What is GitHub anyway?

  GitHub is a web-based platform and service that provides hosting for software development projects using the Git version control system (VCS). It allows individuals and teams to collaborate on projects, track changes to code, and manage software development workflows efficiently. There's 3 key features of GitHub, such as:

  • Version Control: GitHub is based on Git, a version control system that lets developers track changes to code over time, aiding collaboration, version tracking, and managing edits.
  • Repositories: Repositories on GitHub store project files and their version history.
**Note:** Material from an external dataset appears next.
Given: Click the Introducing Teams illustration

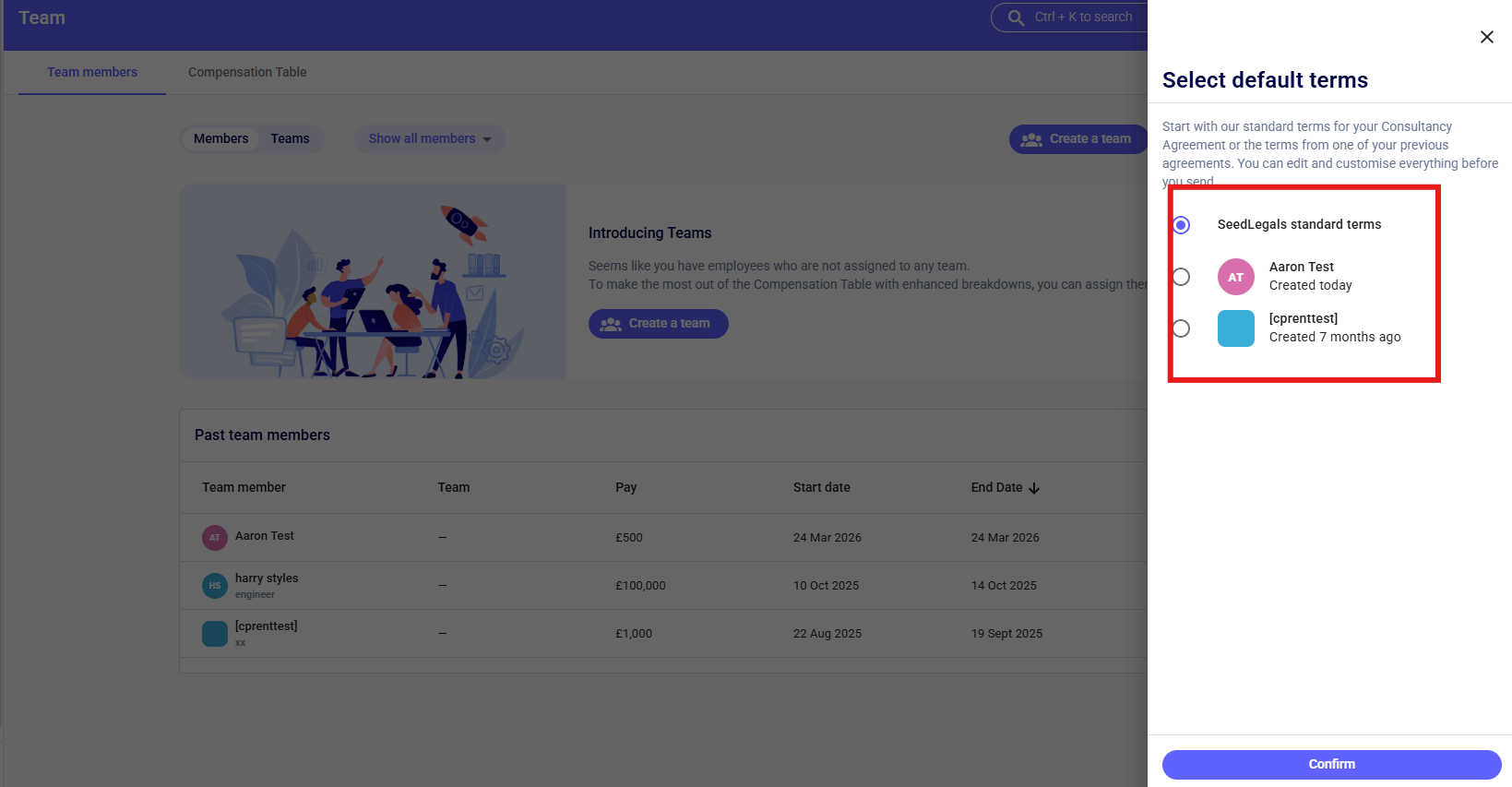Looking at the screenshot, I should (x=373, y=281).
They can be public or private, allowing for collaborative or restricted access.
  • Collaboration Tools: GitHub offers tools like pull requests for proposing and reviewing changes, issues for tracking bugs and tasks, and project boards for organizing and prioritizing work, facilitating effective teamwork.

With these 3 features, we can use GitHub as a tool to manage our data analysis projects, collaborate with others, and share our work as a portfolio.

For more explanation on how to use GitHub, open this page.

Getting Started

  Suppose we already have Google and GitHub accounts. Using the following steps, we can connect Google Colab with GitHub,

  1. Go to github.com/new to make a new repository for your project and add some description to it,

  2. Add some file to your new repository like data (csv, images, or literally anything that can be processed with Python) by clicking Add File,

  3. Go to colab.research.google.com, click New notebook and now you will be redirected to Colab notebook,

  4. Click gear box icon → GitHubAuthorize with GitHub (dont forget to check access private repositories),

  5. Lastly, click FileSave a copy in GitHub and change the settings.

Keep in mind that notebooks in GitHub repositories serve as read-only files. It's better to finish the program first and then do step number 5. The full explanation can be seen here.

·····

Some tips...

For some convenience in using Colab notebooks, there are 2 tips that can be used.

  1. Read your data inside the repository: If you've already uploaded some data like csv for machine learning, or image for computer vision task in your repository, you can put them to good use by read them directly in Colab without the need to upload on Google Drive, by simply follow these step below,

    • Access—or click—the data in your repository, copy the link address to the data that looks like this github.com/{username}/{repository_name}/blob/main/{data},
    • Paste the link to some function that can read it like Pandas read_csv() but add ?raw=true at the end of it. Voila!

  2. Make your notebook editable by others: Just like Google Docs, Colab notebook provides a shared link feature that can be used to add other people as editors, by simply click Share → change the settings to Anyone with the link and Editor. This feature really great for collaborative projects.